Old     (nailem)      Join Date: Apr 2011       06-18-2012, 6:10 PM Reply   
When I got home from work I read what I posted and I'm not sure I made sense?
The fuel filter I bought had barbed ends. The male threaded part on the fuel lines are barbed on one side with the male thread on the other. I took those out and pushed the hose on the barbs on the fuel filter.
Old     (saberworks)      Join Date: Sep 2010       06-18-2012, 7:27 PM Reply   
Yep, made sense to me. When I took it apart I wondered why they bothered with the threaded fittings at all. Doesn't seem to make it any easier to replace, in fact, seemed more difficult.
Old     (boarditup)      Join Date: Jan 2004       06-18-2012, 8:24 PM Reply   
The reason for the fittings is USCG/NMMA requirements. Try making an insurance claim for a vessel that has been modified away from USCG/NMMA requirements and you may not like the result. Use the correct part.

Why use a barbed fitting on a high pressure line in the bilge of a boat? That is just not worth the risk for $50.
Old     (saberworks)      Join Date: Sep 2010       06-19-2012, 5:53 AM Reply   
What you're saying might be true but logically I can't see the difference between the following:

rubber line -> barbed fitting -> threaded fitting -> threaded fitting on fuel filter -> threaded fitting -> barbed fitting -> rubber line

and

rubber line -> barbed fitting on fuel filter -> rubber line

You have less joints that can leak, and you eliminate some threaded fittings, but you're not introducing any more threaded fittings than already existed.
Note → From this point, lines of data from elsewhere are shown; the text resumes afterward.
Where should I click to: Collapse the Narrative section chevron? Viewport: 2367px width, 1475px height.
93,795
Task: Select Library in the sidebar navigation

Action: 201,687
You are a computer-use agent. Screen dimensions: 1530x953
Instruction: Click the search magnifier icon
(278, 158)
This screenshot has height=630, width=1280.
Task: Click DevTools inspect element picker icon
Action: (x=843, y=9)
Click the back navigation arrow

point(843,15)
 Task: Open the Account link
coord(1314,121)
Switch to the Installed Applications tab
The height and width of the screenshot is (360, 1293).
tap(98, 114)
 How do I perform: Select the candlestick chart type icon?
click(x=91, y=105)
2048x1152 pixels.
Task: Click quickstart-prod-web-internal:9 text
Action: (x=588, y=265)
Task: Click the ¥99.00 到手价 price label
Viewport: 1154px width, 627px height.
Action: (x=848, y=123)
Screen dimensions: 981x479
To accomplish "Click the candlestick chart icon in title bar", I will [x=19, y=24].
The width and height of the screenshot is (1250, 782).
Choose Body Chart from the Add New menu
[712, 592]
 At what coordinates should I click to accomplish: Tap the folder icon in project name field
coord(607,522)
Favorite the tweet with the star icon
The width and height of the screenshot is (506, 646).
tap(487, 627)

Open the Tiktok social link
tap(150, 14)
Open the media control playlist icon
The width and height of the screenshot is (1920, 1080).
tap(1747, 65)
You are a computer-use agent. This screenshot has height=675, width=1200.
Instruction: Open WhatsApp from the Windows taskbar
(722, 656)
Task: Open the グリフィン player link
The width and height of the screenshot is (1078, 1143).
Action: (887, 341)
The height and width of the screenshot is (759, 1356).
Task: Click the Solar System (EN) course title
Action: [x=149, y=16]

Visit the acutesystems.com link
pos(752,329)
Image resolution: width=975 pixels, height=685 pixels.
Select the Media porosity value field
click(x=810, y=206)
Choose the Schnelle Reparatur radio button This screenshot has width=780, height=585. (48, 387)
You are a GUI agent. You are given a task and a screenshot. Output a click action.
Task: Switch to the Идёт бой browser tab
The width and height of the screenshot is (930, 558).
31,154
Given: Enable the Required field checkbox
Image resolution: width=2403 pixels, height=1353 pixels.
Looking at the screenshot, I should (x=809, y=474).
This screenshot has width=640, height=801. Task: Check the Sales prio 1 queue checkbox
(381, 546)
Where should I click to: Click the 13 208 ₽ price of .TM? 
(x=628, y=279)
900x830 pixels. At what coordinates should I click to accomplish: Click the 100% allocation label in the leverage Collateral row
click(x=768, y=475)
Maybe it's because inserting and removing threaded fittings every year wears out the rubber hose and makes it leak.
Old     (nailem)      Join Date: Apr 2011       06-19-2012, 6:42 AM Reply   
they would also have to prove that the fuel filter is what caused the problem. now if it was a boat fire you may have a hard time but if it was some other type of claim it would not matter.
Old     (saberworks)      Join Date: Sep 2010       06-19-2012, 9:59 AM Reply   
I meant to say, "you're not introducing any more barbed fittings than already existed."
Old     (jbird)      Join Date: Jun 2011       06-19-2012, 1:49 PM Reply   
Poor guy that comes along and buys that boat next...Goes to replace fuel filter with OEM, only to find someone has removed the original fittings, and now has had barbed, hoseclamped fitings in it's place! So, he has to cut the ends of the rubber lines and hope theres enough left to pull up...
Old     (boarditup)      Join Date: Jan 2004       06-19-2012, 2:49 PM Reply   
All the insurance company has to do is see non-marine grade components and they will claim you are in breach. Now, you have to prove otherwise. The insurance company has a lot resources, how much do you have to fight it? Fuel, ignition, starting, and alternator systems are marine specific.
Old     (parkcityxj)      Join Date: Mar 2001       06-19-2012, 9:33 PM Reply   
I remembered I had an Amazon gift card and found the filter there, so I'm going to suck it up and go OEM. My old boat had a barbed filter, It was always seeping by the clamps and I had constantly had to tighten it. Knowing my luck it'll leak and come out looking like crap.
Old     (nailem)      Join Date: Apr 2011       06-20-2012, 3:21 AM Reply   
If you rubber lines then you still have barbed fittings they are on the other side of the threaded adapter.
And I am not an insurance agent but have grown up and boats mostly outboard and I/Os and disagree. Although I would not run a non-marine alternator if you did and had an electrical fire under the steering wheel you would not be denied coverage.
There is nothing more or less marine about the OEM filter than the Napa filter.